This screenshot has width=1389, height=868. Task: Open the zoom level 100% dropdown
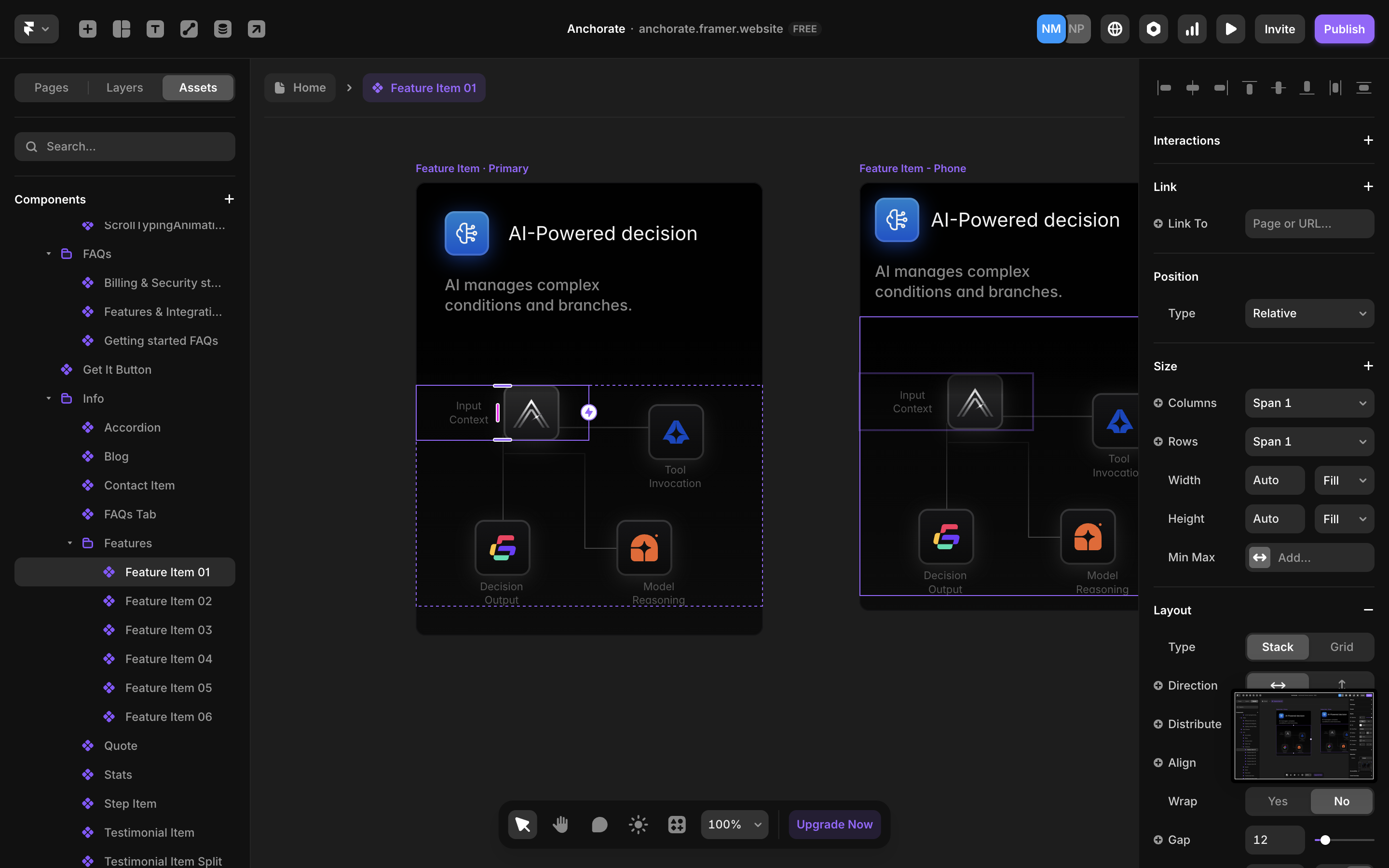pyautogui.click(x=734, y=825)
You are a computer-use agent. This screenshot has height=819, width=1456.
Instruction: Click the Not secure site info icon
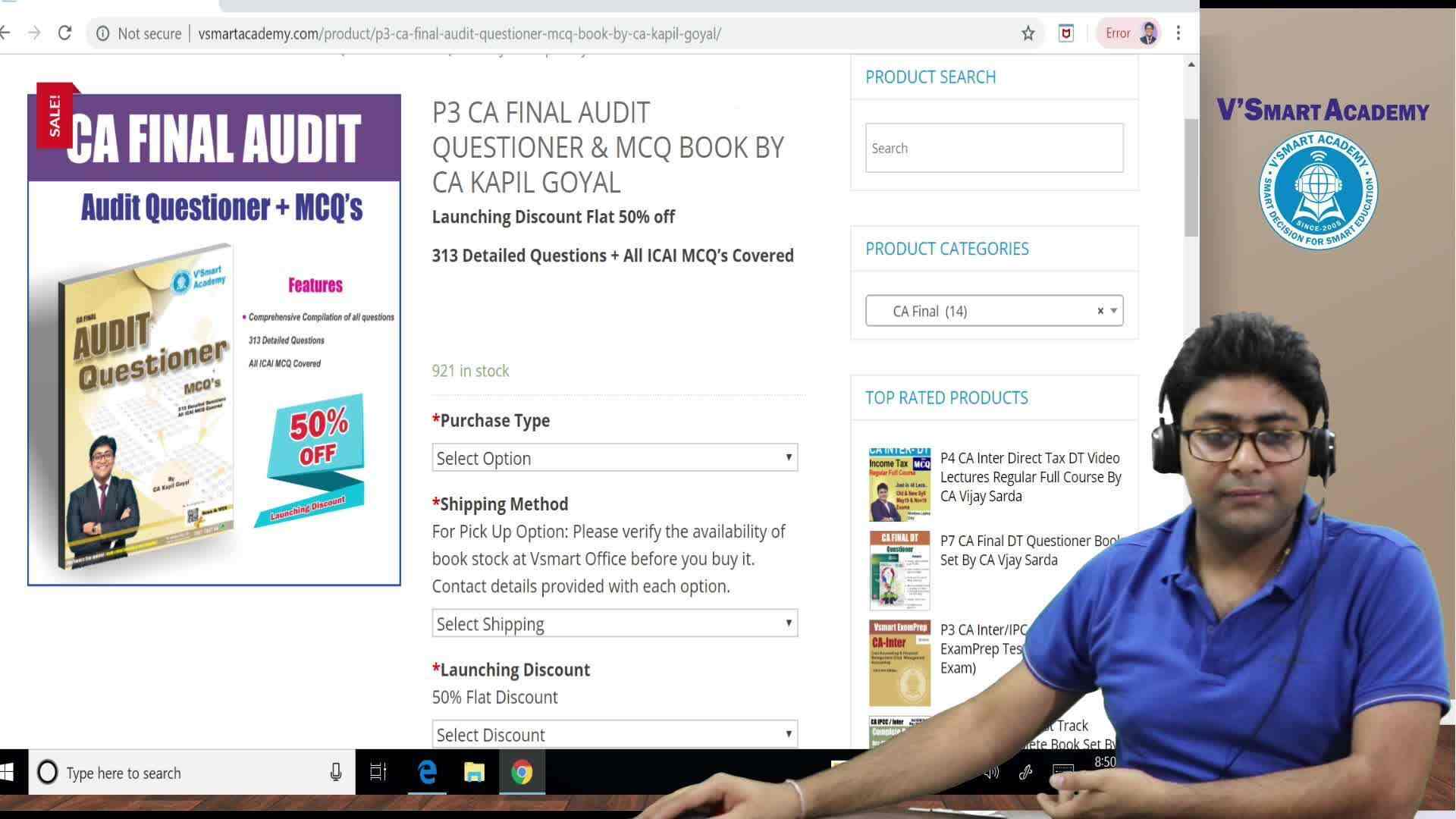click(x=103, y=33)
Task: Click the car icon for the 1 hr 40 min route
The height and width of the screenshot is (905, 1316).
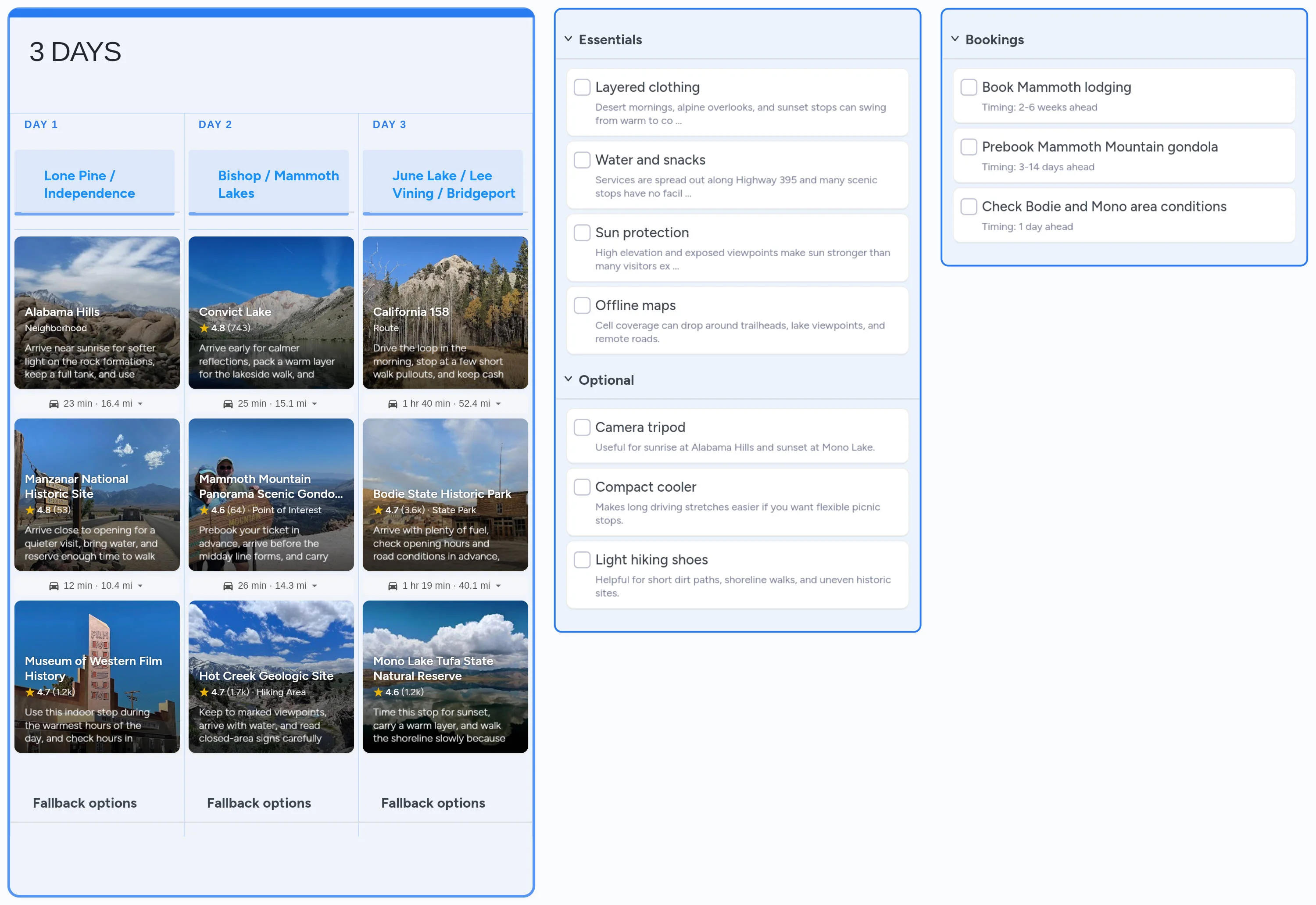Action: 393,403
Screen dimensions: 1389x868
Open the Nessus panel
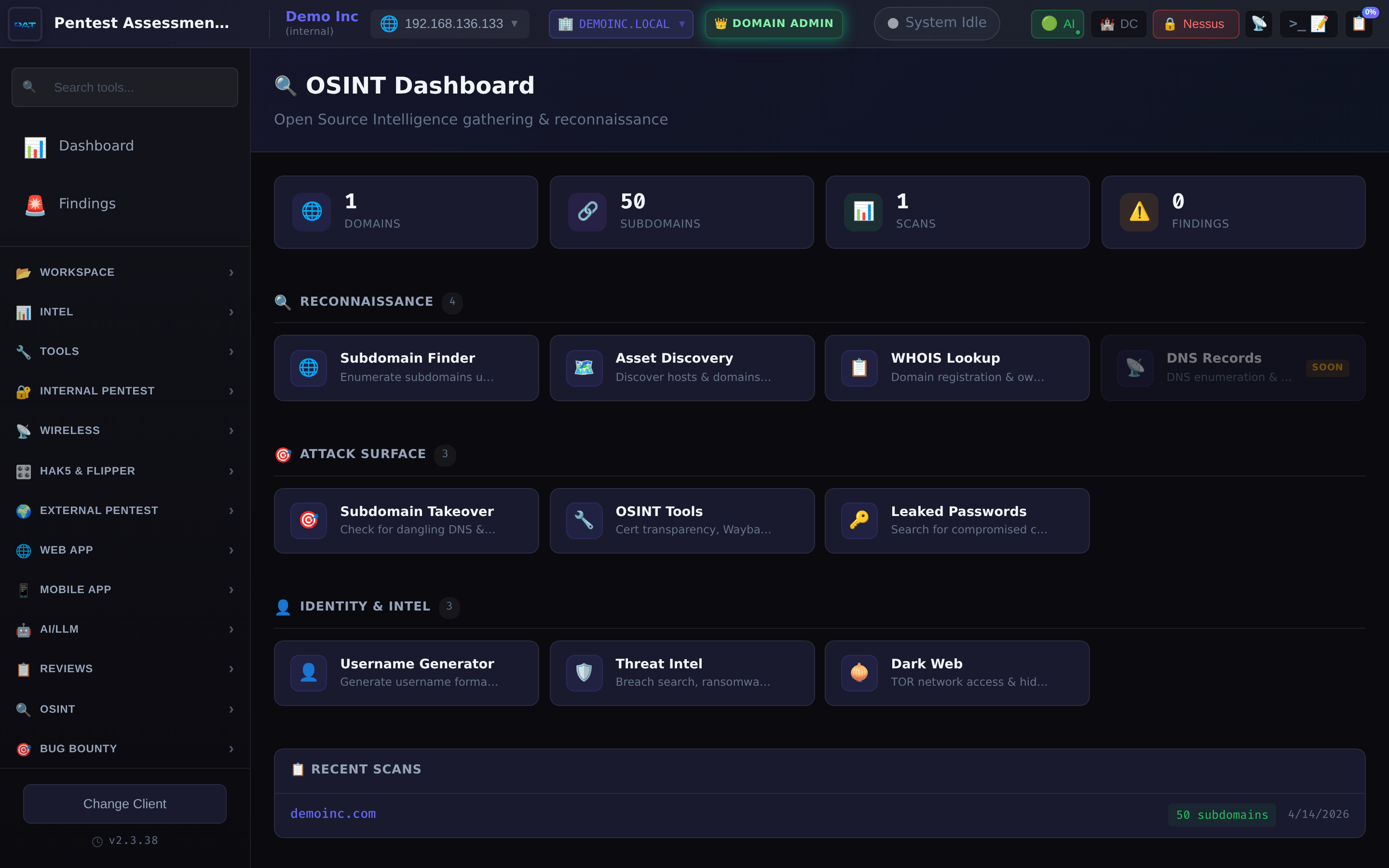coord(1195,24)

:: Task ::
If pictures appear in the data, omit them and copy all other parts exactly.

:: Solution to the exercise ::
This screenshot has width=1389, height=868. Task: Open the zoom level 100% dropdown
pyautogui.click(x=734, y=825)
You are a computer-use agent. This screenshot has height=819, width=1456.
Instruction: Click the Not secure site info icon
click(x=103, y=33)
Task: Click the car icon for the 1 hr 40 min route
The height and width of the screenshot is (905, 1316).
Action: 393,403
Screen dimensions: 1389x868
Open the Nessus panel
coord(1195,24)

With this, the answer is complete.